The federal government plans to create new corporate penalties and abandon the discretionary principle which has thus far applied in corporate prosecutions. Further, the upper limit of penalties will be significantly increased.
At the same time, the government aims to establish legal requirements for internal investigations that provide an incentive for investigation support.
For legal practice, the proposed abandonment of the discretionary principle is probably the most incisive amendment. Where an offence relating to a company's operational activities or enrichment is suspected, the initiation of proceedings against the company will become mandatory and will no longer be at the authorities' discretion.
According to the coalition agreement, clear procedural rules will increase legal security for the companies involved. These procedural provisions must also include company-specific regulations on terminating proceedings. Presumably, the options for terminating proceedings will be clearly defined by law (as per individual criminal law).

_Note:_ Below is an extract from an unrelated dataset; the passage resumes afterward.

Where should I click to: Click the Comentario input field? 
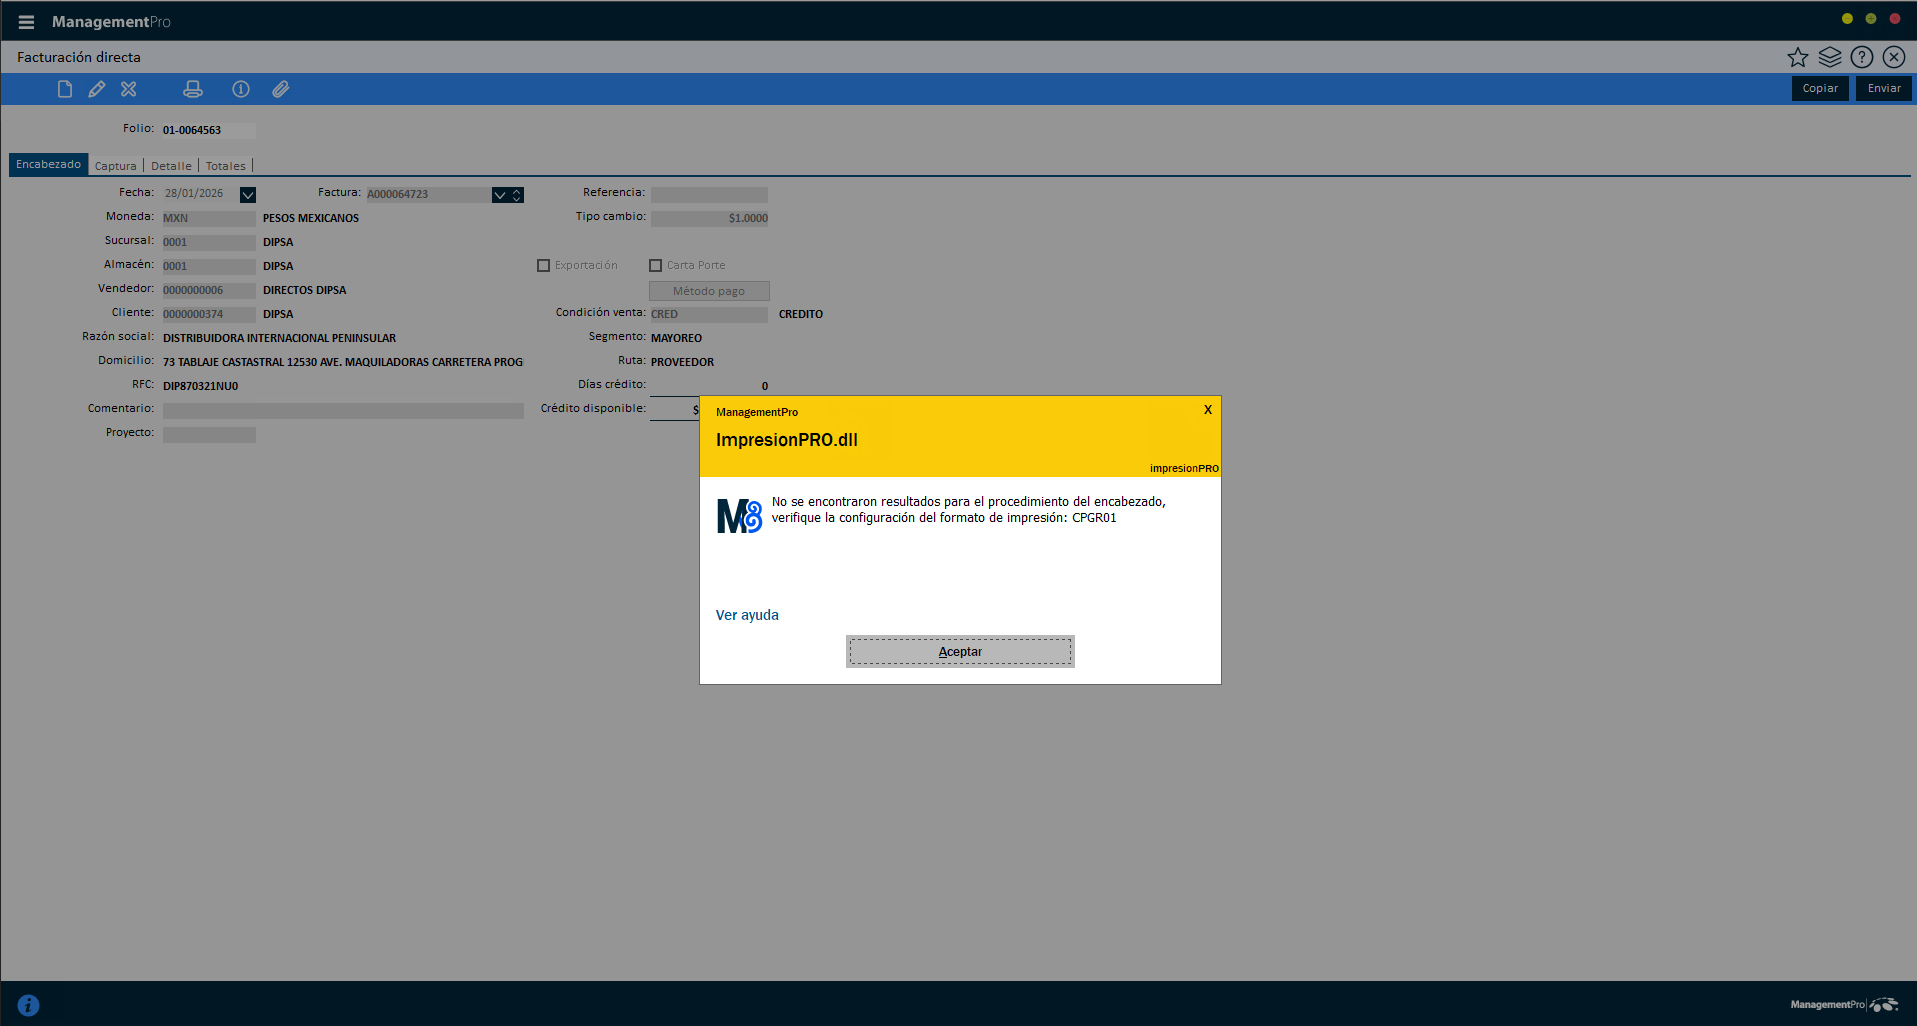[343, 411]
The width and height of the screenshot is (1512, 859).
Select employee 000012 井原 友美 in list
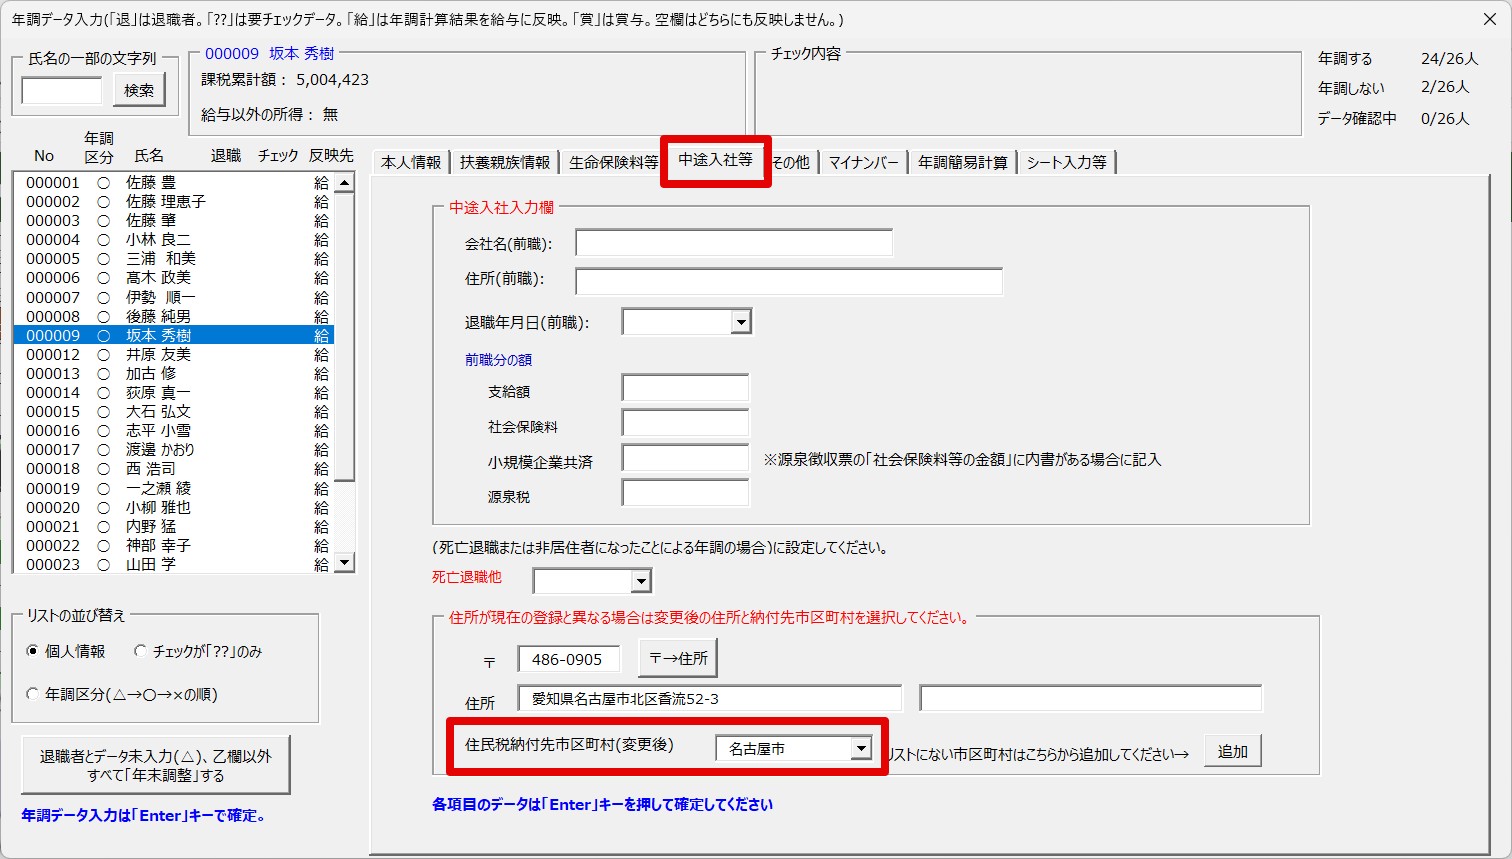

The federal government plans to commensurate monetary penalties with the economic strength of the companies involved. For example, the maximum penalty for companies with a turnover of more than €100 million would be 10% of their annual turnover. The coalition agreement also states that penalties against companies should be made public by appropriate means.
The federal government intends to create concrete and comprehensible sentencing rules for imposing penalties. The Federal Court of Justice's juristiction is also expected to be considered. In a 9 May 2017 judgment the Federal Court of Justice held that the extent to which a company has installed an effective compliance management system aimed at avoiding legal violations is significant when assessing a fine (1 StR 265/16).
The coalition agreement stipulates that legal incentives should be set for investigation support through internal investigations and for disclosing any findings gained therein. The federal government aims to introduce legal requirements for internal investigations and, in particular, to regulate the search and seizure of documents.
To date, jurisdiction case law on the seizure of documents held by lawyers or drawn up by them in the context of internal investigations remains inconclusive. In a 25 July 2017 decision, the Federal Constitutional Court temporarily ordered that documents confiscated from an internal investigation at a law firm may not be evaluated for the time being (2 BvR 1287/17). A final decision has not been adopted yet.
While the federal government is expected to present a draft bill on corresponding new provisions as early as Autumn 2018, its intent is clear: through higher corporate penalties on the one hand and rewarding compliance measures and investigation support on the other hand, companies will be held more accountable.